Olympics in brief: Women bombers
Women bombers
A teenage girl and a woman were among the suicide bombers responsible for Sunday’s attacks on a police station, government offices and shops in the predominantly Muslim region of Xinjiang, in northwestern China, officials said yesterday (Richard Lloyd Parry writes).
A 15-year-old girl, identified as Hailiqiemu Abulizi, was injured when a home-made bomb exploded prematurely.
She was said to be in a stable condition after undergoing surgery for injuries including a broken leg and foot.
Another woman, who has not been identified by the authorities, died after setting off a bomb that she was carrying when she and four other attackers were cornered in a bazaar in the oasis town of Kuqa.

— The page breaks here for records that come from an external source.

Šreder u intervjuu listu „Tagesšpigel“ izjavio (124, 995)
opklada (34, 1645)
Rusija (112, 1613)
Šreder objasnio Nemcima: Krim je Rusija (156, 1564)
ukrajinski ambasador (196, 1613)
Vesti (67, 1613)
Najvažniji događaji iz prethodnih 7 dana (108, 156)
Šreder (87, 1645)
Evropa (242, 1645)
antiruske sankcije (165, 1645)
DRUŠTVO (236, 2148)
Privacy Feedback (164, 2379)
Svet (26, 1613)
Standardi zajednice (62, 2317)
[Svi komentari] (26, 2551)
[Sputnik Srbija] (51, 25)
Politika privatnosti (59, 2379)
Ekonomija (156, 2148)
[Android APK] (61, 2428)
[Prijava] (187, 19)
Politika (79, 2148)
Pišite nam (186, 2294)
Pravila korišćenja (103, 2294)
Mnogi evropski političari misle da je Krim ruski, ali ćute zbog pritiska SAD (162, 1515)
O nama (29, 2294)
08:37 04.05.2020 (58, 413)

The authorities said that a total of ten attackers had died. All were Uighurs, a Muslim people who form the largest ethnic group in Xinjiang. Armed police were said to be continuing the hunt for three more suspected bombers yesterday.
Winning ways
The raised arms of the Olympic gold medallist and the slumped shoulders of the also-ran are both innate responses to victory and defeat. A study of athletes at the Athens Olympics and Paralympics in 2004 has shown that the body language linked with winning and losing is universal — and, it appears, biological in origin, not cultural. The responses were used by athletes of all cultures, including those blind from birth. Jessica Tracy, of the University of British Columbia in Canada, who led the study, said they may have evolved as signals of dominance or submission, as occur among many of our primate relatives.